Overview of StreamSpeech
StreamSpeech is designed to output target speech while receiving streaming speech inputs, addressing the dual challenge of translation and policy. The multi-task learning framework allows StreamSpeech to perform offline and simultaneous tasks, including speech recognition (ASR), speech translation (S2TT), and speech synthesis (T2U), within a unified model.
Key Components:
- Streaming Speech Encoder: Utilizes a chunk-based Conformer architecture to encode streaming speech inputs while maintaining bi-directional encoding within local chunks, ensuring efficient streaming capabilities.

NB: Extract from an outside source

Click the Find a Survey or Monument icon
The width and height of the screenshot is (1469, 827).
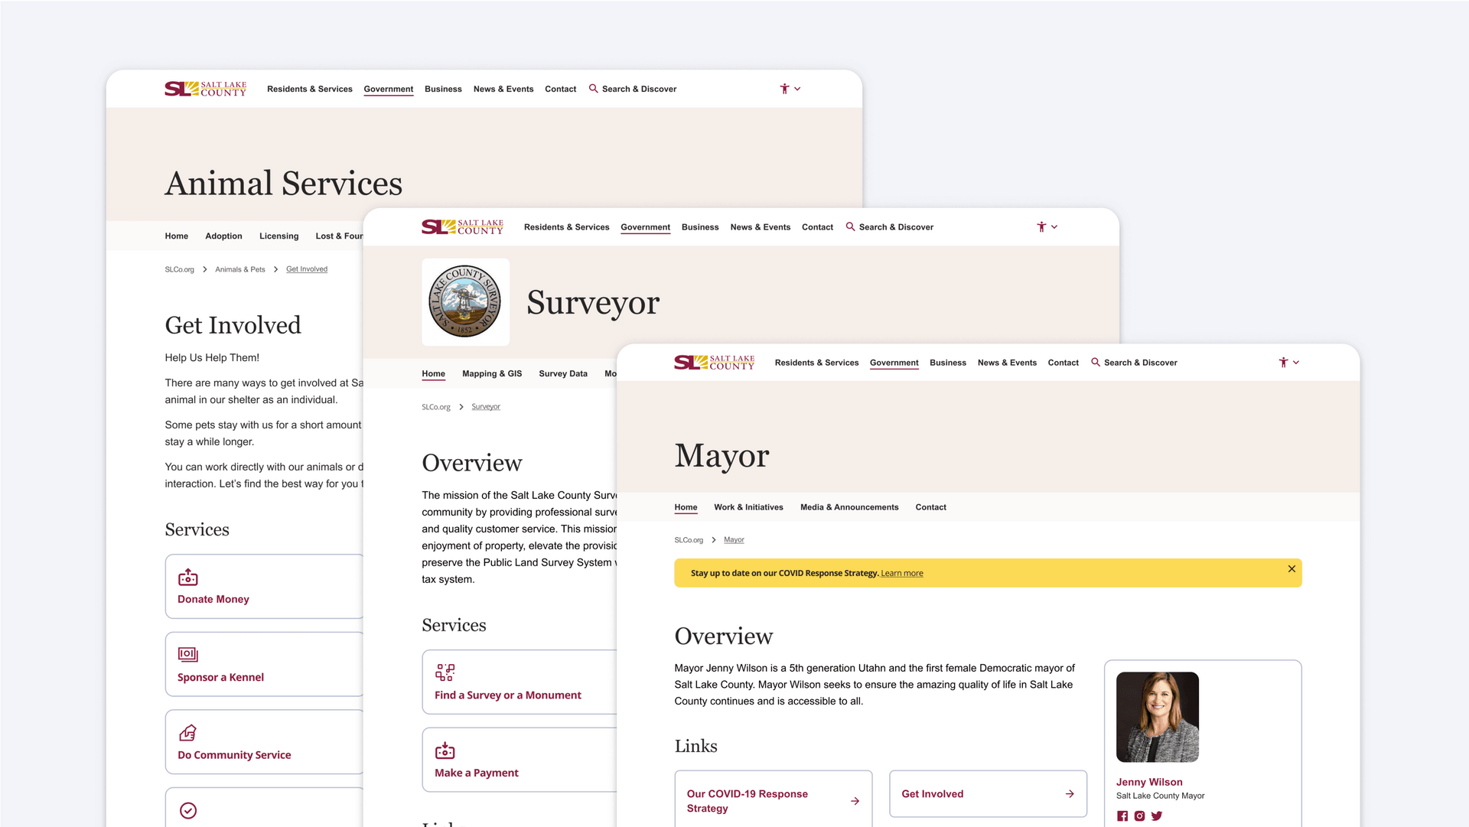pos(445,671)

- Simultaneous Text Decoder: Employs autoregressive translation to generate target text based on source speech. The decoder uses alignments derived from ASR and non-autoregressive speech-to-text translation (NAR-S2TT) to decide appropriate translation moments, ensuring coherent target speech generation.
- Non-autoregressive Text-to-Unit Generation: Translates the text hidden states into target speech using a T2U encoder and a unit CTC decoder. This non-autoregressive approach allows for efficient unit generation, which is subsequently synthesized into speech using a HiFi-GAN vocoder.
Experimental Results
The paper extensively evaluates StreamSpeech on the CVSS-C benchmark, covering language pairs such as French to English, Spanish to English, and German to English. The results demonstrate that StreamSpeech achieves state-of-the-art performance in both offline S2ST and Simul-S2ST tasks. Notable findings include:
- Offline S2ST Performance: StreamSpeech outperforms the state-of-the-art UnitY model with an average BLEU improvement of 1.5 points.

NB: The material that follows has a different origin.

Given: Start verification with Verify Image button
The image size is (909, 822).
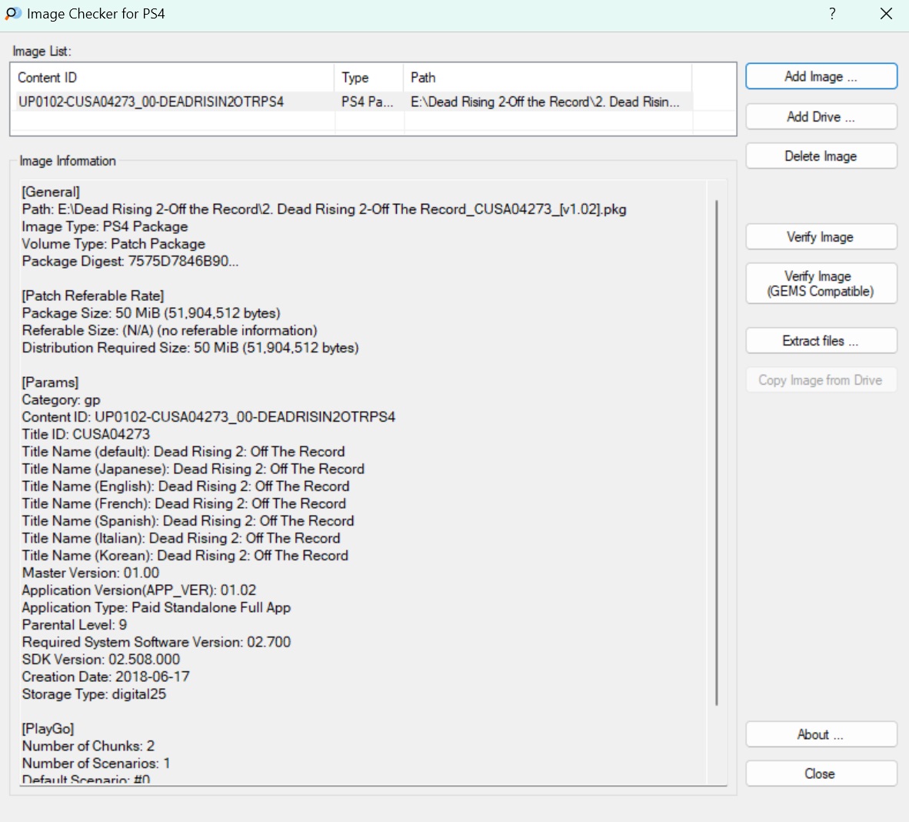Looking at the screenshot, I should [x=821, y=237].
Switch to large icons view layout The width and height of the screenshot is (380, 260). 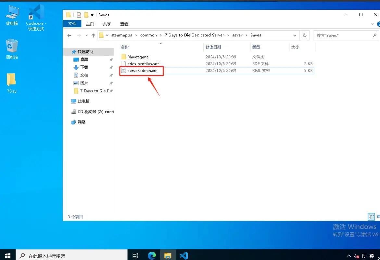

- Simul-S2ST Performance: StreamSpeech exhibits significant advantages over baseline models, especially under low latency conditions. It surpasses the wait-k policy and various cascaded systems like ASR+HMT+TTS, highlighting the effectiveness of its direct translation approach.
Implications of Multi-task Learning
Multi-task learning in StreamSpeech offers several benefits:
- Intermediate Supervision: The integration of ASR and NAR-S2TT tasks provides intermediate supervision, enhancing the model's overall translation quality.

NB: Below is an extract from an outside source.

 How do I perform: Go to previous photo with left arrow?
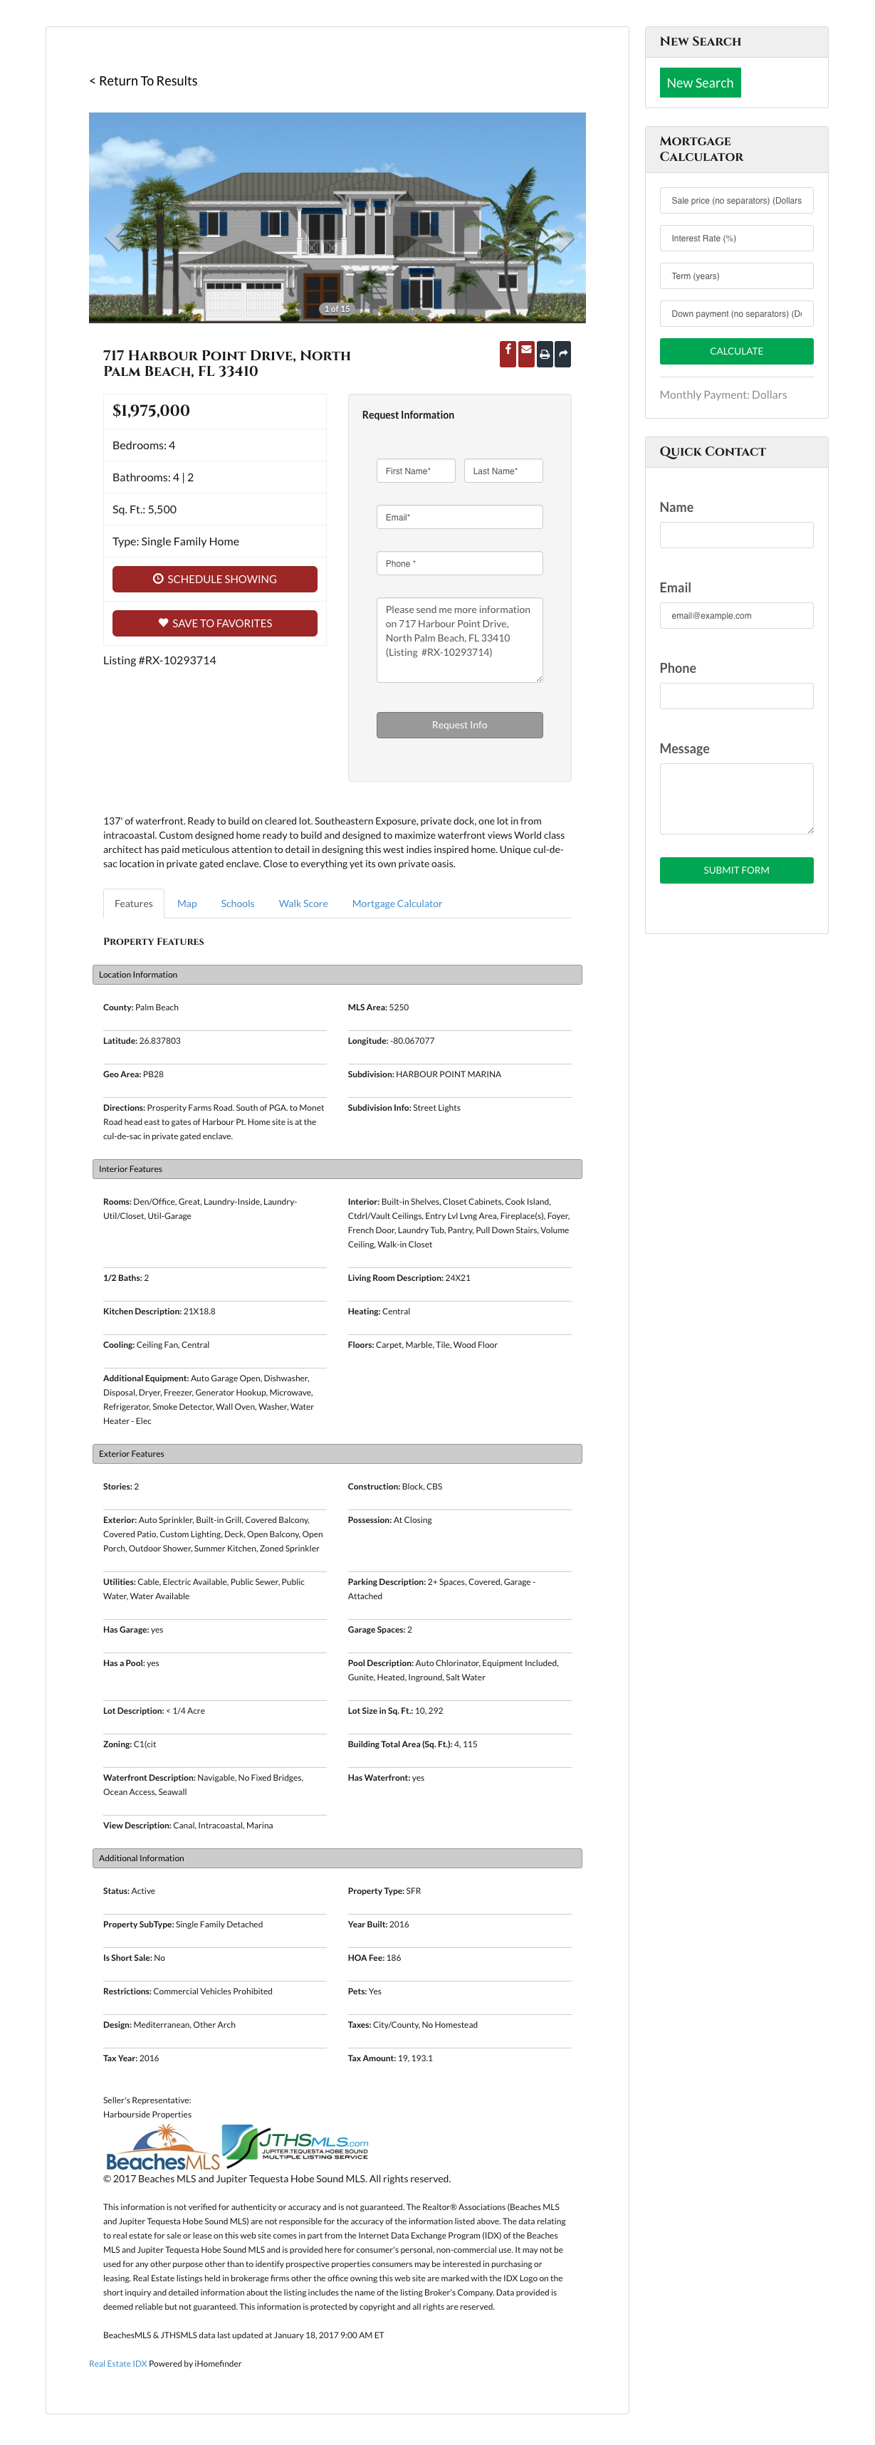[114, 236]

- Policy Guidance: The alignment between source speech and text aids in deciding the optimal moments for translation, effectively balancing the trade-off between latency and translation quality.
- Unified Optimization: The end-to-end training approach ensures joint optimization of translation and policy, making the model adaptable to different latency requirements.
Future Developments
While StreamSpeech sets a new benchmark for Simul-S2ST, future research could explore several areas:
- Voice Cloning: Integrating voice cloning capabilities to preserve the speaker's voice characteristics in the target speech, enhancing the authenticity of communication.
- Different Languages and Domains: Extending the model to other languages and domains to generalize its applicability.
- Further Reducing Latency: Exploring advanced architectures and optimization techniques to further minimize latency without compromising translation quality.
Conclusion
StreamSpeech represents a significant advancement in simultaneous speech-to-speech translation, providing a robust solution for real-time communication. Its multi-task learning framework efficiently tackles the challenges of translation and policy, delivering high-quality translation and synthesis with low latency. The model's adaptability to various latency scenarios and its ability to present intermediate results underscore its practical value, paving the way for future innovations in the field of AI-driven real-time translation.